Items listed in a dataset
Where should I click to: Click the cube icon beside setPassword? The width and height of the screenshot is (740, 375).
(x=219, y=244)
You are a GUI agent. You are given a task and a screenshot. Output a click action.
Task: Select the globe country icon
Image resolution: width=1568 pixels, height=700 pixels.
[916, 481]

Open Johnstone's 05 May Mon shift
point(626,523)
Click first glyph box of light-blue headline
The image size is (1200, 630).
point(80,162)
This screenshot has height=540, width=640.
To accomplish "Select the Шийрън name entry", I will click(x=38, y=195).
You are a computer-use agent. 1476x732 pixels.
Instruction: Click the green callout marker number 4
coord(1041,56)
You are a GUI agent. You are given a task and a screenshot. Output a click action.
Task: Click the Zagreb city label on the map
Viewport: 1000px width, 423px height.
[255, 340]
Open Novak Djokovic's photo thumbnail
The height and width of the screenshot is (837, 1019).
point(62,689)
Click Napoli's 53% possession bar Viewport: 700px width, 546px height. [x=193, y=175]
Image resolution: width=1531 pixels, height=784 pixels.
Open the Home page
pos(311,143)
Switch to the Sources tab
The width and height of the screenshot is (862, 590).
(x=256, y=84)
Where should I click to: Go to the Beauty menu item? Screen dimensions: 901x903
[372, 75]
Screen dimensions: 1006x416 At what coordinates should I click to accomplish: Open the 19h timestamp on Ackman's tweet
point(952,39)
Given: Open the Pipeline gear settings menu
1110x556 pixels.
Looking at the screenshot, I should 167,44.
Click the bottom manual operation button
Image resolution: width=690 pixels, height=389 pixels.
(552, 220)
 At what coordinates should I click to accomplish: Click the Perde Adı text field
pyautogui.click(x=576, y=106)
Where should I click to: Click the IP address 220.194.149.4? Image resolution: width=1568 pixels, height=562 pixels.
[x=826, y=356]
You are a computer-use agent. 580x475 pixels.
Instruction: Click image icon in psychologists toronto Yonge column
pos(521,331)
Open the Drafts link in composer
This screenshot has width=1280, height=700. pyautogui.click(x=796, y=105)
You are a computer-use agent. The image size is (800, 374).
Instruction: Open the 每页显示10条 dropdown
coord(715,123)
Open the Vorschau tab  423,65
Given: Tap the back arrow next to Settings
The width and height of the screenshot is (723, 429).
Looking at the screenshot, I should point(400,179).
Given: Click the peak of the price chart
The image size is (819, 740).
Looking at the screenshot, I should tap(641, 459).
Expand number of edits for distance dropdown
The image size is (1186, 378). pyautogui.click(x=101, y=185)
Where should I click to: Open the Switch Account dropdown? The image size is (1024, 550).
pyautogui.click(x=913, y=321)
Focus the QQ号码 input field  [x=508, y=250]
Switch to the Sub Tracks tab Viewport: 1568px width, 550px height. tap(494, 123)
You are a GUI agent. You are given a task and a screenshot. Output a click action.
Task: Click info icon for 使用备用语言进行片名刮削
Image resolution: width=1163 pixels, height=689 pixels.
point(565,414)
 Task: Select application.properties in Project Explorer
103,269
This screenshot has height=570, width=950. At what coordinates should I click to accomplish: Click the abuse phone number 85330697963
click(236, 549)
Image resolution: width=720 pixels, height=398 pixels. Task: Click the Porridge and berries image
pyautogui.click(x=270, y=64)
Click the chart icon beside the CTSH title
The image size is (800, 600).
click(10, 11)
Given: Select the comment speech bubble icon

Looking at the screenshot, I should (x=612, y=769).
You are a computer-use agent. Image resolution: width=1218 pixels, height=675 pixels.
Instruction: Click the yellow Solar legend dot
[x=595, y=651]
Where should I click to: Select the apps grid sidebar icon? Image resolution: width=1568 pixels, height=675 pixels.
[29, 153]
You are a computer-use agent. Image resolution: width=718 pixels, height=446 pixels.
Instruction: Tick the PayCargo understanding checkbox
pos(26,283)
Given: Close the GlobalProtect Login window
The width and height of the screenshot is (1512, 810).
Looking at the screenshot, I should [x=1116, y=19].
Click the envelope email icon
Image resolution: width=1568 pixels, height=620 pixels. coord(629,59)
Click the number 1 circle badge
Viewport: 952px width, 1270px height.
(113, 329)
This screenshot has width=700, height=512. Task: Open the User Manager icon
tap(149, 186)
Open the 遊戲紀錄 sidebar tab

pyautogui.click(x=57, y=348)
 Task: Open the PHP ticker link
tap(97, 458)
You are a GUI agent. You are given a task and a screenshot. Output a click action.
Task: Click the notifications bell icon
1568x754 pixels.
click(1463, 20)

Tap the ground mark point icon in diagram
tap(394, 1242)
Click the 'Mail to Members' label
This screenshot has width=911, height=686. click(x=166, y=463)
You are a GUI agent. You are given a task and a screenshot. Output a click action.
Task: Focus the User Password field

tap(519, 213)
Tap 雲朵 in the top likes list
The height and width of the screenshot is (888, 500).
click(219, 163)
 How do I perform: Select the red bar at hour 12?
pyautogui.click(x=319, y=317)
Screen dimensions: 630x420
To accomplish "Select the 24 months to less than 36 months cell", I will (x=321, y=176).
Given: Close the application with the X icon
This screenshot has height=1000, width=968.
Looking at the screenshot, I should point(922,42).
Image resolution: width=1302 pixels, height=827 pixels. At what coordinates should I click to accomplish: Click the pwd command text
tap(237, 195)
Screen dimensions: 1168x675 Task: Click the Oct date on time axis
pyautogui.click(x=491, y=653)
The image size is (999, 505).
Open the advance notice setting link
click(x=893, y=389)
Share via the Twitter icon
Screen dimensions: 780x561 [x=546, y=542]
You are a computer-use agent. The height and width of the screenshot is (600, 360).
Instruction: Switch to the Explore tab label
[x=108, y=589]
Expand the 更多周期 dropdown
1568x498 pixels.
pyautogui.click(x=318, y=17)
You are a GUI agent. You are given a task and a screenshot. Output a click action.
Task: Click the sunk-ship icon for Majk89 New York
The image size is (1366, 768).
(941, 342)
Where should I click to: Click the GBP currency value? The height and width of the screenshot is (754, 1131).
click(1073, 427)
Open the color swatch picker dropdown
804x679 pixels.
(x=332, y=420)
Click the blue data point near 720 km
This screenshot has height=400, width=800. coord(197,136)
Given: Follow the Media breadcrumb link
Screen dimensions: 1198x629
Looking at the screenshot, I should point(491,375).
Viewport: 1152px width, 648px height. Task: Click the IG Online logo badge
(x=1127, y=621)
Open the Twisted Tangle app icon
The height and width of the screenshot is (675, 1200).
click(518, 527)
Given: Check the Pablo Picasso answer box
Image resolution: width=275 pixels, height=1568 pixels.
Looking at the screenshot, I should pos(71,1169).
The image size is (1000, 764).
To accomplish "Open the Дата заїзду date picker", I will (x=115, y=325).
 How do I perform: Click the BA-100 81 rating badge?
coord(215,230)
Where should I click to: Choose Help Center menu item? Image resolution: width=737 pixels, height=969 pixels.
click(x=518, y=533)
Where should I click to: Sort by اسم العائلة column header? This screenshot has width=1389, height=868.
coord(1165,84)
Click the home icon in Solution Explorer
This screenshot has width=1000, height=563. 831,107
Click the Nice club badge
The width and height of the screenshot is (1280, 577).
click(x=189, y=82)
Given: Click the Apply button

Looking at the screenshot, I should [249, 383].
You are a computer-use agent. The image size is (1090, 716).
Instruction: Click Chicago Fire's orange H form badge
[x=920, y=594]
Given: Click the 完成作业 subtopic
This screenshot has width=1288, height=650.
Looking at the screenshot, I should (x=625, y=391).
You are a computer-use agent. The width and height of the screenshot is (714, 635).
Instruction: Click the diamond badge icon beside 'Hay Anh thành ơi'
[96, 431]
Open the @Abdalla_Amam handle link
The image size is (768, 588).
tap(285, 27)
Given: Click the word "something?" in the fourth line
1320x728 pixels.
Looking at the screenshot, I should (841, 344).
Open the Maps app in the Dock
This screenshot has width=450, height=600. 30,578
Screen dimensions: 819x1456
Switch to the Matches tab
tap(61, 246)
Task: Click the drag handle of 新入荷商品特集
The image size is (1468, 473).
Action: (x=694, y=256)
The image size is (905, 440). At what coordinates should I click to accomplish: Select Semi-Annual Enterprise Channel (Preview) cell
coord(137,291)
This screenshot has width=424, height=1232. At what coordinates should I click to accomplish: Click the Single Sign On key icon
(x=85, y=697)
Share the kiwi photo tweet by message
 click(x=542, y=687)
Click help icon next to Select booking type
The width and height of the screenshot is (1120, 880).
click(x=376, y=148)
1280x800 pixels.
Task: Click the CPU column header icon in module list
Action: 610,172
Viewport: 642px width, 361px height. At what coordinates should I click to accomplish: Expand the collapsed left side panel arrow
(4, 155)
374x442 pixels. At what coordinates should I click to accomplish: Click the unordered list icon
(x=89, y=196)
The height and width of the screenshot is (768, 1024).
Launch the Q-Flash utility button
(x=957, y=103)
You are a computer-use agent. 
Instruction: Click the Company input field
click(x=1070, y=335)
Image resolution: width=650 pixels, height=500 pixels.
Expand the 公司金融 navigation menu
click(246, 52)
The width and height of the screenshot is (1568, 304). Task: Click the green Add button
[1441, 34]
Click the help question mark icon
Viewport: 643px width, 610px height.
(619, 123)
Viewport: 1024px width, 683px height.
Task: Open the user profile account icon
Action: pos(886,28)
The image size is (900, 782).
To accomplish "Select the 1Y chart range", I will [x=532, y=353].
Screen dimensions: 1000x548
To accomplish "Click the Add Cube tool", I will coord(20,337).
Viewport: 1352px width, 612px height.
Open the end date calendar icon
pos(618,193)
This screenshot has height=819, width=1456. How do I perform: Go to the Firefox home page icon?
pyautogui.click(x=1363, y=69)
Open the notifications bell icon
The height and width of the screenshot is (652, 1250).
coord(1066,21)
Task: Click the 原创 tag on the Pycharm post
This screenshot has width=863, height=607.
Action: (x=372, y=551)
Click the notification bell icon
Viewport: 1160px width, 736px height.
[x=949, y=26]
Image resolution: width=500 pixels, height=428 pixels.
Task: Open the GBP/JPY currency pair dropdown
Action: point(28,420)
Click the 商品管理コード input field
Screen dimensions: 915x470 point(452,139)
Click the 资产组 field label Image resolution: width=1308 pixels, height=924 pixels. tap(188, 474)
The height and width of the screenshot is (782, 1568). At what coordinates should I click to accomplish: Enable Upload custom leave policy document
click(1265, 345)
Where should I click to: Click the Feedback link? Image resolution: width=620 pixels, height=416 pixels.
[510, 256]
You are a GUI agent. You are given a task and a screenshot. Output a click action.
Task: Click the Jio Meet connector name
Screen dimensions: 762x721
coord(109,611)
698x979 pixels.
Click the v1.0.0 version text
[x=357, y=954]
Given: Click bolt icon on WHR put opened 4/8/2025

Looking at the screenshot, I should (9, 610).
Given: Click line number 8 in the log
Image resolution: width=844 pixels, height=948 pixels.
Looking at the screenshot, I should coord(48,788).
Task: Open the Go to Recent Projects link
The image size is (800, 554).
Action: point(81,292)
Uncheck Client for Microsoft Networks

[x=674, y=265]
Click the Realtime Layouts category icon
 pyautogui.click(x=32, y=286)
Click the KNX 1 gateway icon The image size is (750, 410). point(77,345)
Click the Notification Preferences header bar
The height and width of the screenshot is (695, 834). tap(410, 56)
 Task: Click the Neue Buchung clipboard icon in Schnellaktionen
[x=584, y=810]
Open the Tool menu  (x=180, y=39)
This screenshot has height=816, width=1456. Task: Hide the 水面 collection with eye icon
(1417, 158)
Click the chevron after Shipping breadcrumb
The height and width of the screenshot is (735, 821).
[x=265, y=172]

*What to do:*
From the first line of the entries above to the line with "Task: Select the globe country icon", please return every line exactly, keeping both ends.

*Answer section:*
Where should I click to: Click the cube icon beside setPassword? The width and height of the screenshot is (740, 375).
(x=219, y=244)
You are a GUI agent. You are given a task and a screenshot. Output a click action.
Task: Select the globe country icon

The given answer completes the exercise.